CHINA / POLITICS
‘Shortest-serving’ Truss resigns after failed tax-cut plan, showing old Western democracy ‘cannot solve new problems'
Published: Oct 20, 2022 11:41 PM
UK Prime Minister Liz Truss Photo:VCG

UK Prime Minister Liz Truss Photo:VCG



UK Prime Minister Liz Truss resigned Thursday after just 45 days in office following her failed tax-cutting plan, becoming the shortest-serving prime minister in British history, media reported. This dramatic U-turn in her political life could also be seen as a microcosm of failing Western politics, when the Anglo-Saxon pattern cannot lead the world as the long-term practice of Western democracy cannot solve emerging new problems, Chinese experts said. 

Truss said in a short speech outside Downing Street on Thursday that she could not deliver the mandate on which she was elected by the Conservative Party. "I have therefore spoken to His Majesty the King to announce that I am resigning as leader of the Conservative Party," she said. 

Truss also said that she would remain in her post until a successor formally takes over as party leader and is appointed prime minister by King Charles III, BBC reported. 

Bloomberg said Truss quit as UK prime minister after "a brief and chaotic tenure" with a massive package of tax cuts before unwinding most of it in the face of a market rout. Her departure leaves the ruling Conservative Party badly damaged, and her undoing was ultimately due to a lack of political instinct and awareness of economic reality, the media report said. 

A growing number of lawmakers had called for Truss to resign after weeks of turmoil sparked by her economic plan. When it was unveiled by the government in September, the plan triggered financial turmoil and a political crisis that has seen the replacement of Truss' Treasury chief, multiple policy U-turns and a breakdown of discipline in the governing Conservative Party. 

"Truss' resignation first shows that Britain's institutional problems are serious," Cui Hongjian, director of the Department of European Studies at the China Institute of International Studies, told the Global Times on Thursday. The country's original set of political solutions and its institutions are unable either to support the practical problems that the country is facing or to fix the divisions within the party, Cui said.

Also, Truss herself, and the Tory Party, as a traditional center-right party, have been severely influenced by populism.
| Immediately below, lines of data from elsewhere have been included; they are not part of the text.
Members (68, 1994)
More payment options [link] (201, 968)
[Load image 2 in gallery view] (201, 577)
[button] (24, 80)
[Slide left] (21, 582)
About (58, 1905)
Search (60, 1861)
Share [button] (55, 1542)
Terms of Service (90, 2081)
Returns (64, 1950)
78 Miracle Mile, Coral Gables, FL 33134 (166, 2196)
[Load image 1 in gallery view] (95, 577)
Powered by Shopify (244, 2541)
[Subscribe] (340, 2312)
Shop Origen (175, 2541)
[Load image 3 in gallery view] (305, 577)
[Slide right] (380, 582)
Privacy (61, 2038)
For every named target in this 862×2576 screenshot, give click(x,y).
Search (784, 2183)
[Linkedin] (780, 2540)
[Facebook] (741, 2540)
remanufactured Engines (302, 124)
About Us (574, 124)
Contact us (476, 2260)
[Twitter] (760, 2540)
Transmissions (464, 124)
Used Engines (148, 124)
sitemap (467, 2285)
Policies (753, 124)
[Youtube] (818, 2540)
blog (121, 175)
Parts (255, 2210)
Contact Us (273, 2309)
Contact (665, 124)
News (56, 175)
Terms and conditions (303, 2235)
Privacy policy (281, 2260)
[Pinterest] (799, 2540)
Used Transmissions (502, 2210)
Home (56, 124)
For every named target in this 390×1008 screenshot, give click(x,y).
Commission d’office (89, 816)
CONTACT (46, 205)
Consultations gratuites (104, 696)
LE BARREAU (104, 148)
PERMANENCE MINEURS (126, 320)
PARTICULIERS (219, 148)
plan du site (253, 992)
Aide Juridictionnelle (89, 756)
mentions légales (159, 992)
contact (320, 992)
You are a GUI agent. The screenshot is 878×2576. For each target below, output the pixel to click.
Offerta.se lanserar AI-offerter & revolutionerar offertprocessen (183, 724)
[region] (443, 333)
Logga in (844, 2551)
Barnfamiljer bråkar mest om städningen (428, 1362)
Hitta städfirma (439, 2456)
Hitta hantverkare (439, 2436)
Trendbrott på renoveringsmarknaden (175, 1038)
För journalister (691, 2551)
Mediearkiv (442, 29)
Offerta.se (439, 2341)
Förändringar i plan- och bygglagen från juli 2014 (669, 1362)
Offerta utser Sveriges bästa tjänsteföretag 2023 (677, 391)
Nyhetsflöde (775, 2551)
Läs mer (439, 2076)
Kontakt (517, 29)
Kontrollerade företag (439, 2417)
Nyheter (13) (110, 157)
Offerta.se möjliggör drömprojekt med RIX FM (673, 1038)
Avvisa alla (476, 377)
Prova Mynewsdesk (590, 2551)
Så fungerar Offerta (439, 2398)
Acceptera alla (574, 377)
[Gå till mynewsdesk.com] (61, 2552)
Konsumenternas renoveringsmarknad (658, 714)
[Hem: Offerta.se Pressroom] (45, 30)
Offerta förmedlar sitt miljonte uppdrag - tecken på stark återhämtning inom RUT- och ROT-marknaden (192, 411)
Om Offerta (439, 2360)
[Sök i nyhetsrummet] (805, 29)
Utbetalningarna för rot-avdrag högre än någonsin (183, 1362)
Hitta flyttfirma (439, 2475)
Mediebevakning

They wanted to deliberately close the distance between the so-called political elites and ordinary people but can't find a professional solution for this process, he said. 

Truss' downfall started when her former chancellor Kwasi Kwarteng announced his mini-budget a month ago, which prompted weeks of economic turmoil and eventually led to him being sacked on October 14, Sky News said. 

The embattled UK leader later apologized for threatening the UK's economic stability and said she was sorry for "going too far and too fast" as markets tumbled and investors dumped the pound and government bonds. 

"It also shows that the Anglo-Saxon pattern can't lead the world, as those old measures such as tax cuts can't solve new problems," Wang Yiwei, director of the Institute of International Affairs at Renmin University of China, told the Global Times on Thursday. 

The UK is now facing multiple crises including the Ukraine conflict, energy shortages, inflation and depreciation of the pound, some of which are directly related to the US-led decoupling with China, in addition to rising protectionism, Wang said. "The UK government has not found a new growth momentum and those economic woes eventually triggered the bigger political crisis." 

Some media reported that her resignation followed a day of chaos, as the home secretary Suella Braverman also resigned on Wednesday over a security breach involving a government document. Truss also appeared at a stormy session of prime minister's questions in Parliament where she repeated her apology for her disastrous fiscal program. 

While a leadership election will be held within the next week to find Truss' replacement, leading candidates include some key figures from her cabinet, The New York Times said, and some analysts have even speculated that Boris Johnson, who resigned as prime minister in the summer, could make a return.

Britain is known as the founder of Western democracy, and while it should have had rich experience in its practice, it seems that it is helpless in dealing with new problems and a complex environment.

For the British government now, the only possible solution to those problems is constantly replacing "prime ministers," and Truss' resignation could become a tool with which the internal factions of the Tory Party fight each other, Cui noted. 

"It is difficult for any new leader to solve problems in the short term, and whoever succeeds Truss may encounter all kinds of problems, and they may make mistakes as well. These alleged policy mistakes could then become cannon fodder for their political opponents within the party, which, rather than bridging the divide within the party, could intensify political strife," he said. 

In the eyes of some Chinese experts, Truss' dramatic resignation could also be seen as a microcosm of the decline in Western politics, as only replacing leaders without changing the mindset will not solve any problem.